The task
How many lines of the listing below hold the word "plus"? Answer with the number alone.

Records provided
((

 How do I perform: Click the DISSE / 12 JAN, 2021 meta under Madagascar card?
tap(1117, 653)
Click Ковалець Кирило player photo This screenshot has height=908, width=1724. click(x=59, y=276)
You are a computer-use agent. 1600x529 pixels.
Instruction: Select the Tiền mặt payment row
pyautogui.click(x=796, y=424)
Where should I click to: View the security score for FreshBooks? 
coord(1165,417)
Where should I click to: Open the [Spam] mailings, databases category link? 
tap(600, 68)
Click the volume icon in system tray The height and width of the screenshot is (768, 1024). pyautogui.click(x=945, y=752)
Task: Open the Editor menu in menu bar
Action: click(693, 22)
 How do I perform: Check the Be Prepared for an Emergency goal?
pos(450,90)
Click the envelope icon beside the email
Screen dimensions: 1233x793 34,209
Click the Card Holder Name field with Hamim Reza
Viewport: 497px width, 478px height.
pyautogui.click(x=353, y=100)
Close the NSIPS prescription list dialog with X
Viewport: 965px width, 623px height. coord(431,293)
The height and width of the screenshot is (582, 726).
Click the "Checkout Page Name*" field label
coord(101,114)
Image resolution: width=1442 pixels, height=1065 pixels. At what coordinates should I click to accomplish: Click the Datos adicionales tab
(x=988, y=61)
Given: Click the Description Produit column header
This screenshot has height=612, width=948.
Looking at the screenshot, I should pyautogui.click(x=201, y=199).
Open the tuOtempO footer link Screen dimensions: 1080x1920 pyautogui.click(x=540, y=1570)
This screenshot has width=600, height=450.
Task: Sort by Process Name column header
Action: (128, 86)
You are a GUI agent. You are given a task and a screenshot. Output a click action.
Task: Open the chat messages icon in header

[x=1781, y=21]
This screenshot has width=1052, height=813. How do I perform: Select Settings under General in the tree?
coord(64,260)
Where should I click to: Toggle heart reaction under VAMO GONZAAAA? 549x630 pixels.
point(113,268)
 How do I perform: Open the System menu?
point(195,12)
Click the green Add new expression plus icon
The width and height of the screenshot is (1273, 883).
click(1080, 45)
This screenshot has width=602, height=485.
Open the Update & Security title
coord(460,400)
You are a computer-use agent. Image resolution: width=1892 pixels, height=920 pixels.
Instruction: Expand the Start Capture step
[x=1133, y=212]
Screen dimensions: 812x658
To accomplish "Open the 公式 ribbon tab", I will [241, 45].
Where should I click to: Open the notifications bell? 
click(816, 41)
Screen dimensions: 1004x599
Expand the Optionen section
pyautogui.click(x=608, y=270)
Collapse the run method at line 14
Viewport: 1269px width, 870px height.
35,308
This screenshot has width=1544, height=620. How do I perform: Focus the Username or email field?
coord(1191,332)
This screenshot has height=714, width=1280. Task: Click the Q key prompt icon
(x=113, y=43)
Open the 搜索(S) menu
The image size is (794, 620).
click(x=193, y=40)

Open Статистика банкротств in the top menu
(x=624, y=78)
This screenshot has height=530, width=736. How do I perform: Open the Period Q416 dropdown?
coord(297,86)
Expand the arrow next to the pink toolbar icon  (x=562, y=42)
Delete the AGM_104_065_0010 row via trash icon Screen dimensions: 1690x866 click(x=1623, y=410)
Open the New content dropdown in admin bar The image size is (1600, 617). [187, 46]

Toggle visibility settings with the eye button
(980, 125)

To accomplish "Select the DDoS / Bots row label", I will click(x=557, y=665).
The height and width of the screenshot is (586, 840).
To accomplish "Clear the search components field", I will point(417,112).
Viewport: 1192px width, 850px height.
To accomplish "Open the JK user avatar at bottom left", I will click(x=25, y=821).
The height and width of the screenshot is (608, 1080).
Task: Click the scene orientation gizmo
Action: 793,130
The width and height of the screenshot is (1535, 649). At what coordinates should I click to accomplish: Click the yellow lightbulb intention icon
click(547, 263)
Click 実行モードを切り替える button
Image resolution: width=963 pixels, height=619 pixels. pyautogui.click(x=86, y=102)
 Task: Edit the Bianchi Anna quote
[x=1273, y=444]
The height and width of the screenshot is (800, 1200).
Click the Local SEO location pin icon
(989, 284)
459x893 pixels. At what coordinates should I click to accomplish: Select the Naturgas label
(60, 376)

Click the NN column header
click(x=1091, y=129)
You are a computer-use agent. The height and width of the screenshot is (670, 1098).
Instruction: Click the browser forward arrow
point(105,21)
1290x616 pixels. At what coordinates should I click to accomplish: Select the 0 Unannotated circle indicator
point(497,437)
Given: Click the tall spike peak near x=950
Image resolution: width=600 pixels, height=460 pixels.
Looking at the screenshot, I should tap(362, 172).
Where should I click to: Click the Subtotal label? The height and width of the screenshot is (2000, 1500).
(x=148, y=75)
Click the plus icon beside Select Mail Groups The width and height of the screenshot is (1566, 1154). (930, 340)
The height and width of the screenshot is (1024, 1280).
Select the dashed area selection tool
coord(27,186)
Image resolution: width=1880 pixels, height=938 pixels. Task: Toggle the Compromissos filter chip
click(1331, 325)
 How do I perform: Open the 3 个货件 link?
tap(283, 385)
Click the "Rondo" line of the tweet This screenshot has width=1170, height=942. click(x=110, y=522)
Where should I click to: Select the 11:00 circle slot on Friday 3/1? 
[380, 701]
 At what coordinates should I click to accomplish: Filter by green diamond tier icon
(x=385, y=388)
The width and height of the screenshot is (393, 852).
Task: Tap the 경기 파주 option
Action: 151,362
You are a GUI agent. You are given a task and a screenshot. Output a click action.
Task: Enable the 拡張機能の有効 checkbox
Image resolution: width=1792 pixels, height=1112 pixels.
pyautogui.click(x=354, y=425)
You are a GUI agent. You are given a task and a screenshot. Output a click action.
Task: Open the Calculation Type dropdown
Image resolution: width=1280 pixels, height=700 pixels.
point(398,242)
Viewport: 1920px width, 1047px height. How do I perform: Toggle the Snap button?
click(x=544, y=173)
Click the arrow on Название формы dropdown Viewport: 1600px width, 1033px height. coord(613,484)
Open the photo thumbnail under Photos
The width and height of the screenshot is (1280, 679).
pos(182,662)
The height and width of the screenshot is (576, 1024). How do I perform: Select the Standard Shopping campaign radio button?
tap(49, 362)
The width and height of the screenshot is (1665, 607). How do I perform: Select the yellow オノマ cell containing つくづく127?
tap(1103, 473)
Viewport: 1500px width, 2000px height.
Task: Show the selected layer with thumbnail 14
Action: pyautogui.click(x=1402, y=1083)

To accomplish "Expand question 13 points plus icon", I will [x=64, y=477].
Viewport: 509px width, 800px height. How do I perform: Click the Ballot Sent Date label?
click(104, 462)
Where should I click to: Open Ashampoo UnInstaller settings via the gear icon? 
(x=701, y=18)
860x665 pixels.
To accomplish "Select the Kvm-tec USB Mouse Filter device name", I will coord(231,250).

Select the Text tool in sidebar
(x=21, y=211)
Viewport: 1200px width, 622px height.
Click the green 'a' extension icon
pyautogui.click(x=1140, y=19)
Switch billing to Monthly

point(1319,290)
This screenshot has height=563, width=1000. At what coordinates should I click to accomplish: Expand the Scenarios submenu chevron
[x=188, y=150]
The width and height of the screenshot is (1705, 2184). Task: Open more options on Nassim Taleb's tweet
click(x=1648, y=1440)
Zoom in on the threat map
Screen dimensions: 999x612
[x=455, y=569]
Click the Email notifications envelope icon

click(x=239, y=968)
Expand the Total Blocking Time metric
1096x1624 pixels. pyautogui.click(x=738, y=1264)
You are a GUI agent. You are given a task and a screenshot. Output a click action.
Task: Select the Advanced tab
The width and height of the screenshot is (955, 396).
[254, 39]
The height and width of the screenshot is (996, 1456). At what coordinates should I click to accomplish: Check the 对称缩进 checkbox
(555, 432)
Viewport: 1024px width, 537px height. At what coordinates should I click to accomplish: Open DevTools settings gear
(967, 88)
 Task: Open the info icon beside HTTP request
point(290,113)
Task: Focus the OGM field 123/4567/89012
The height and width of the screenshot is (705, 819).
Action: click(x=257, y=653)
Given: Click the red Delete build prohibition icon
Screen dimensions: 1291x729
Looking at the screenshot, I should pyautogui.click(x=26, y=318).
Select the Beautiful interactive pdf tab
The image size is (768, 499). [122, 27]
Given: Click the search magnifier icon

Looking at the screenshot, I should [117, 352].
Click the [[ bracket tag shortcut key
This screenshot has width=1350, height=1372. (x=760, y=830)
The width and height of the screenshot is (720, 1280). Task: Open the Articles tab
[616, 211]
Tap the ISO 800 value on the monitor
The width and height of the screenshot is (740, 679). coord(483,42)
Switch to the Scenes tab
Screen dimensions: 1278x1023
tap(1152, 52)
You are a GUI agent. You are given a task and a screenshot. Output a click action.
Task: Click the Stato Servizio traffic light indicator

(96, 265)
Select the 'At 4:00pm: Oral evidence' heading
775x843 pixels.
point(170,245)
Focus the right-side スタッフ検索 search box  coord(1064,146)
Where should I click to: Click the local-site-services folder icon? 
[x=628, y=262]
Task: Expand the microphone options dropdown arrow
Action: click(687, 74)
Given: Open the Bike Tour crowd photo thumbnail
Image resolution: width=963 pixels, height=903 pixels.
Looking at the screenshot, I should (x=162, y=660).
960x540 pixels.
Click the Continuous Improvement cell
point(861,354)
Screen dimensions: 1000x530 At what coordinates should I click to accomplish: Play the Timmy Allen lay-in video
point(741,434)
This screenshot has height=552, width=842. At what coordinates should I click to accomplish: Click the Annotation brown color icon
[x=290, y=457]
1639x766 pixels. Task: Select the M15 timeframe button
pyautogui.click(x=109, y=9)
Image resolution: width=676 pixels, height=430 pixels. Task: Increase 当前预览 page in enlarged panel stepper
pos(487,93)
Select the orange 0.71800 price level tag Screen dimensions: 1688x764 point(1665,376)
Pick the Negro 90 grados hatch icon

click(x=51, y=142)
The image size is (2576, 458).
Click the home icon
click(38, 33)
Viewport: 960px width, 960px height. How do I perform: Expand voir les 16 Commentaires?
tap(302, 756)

))

Output of the task
3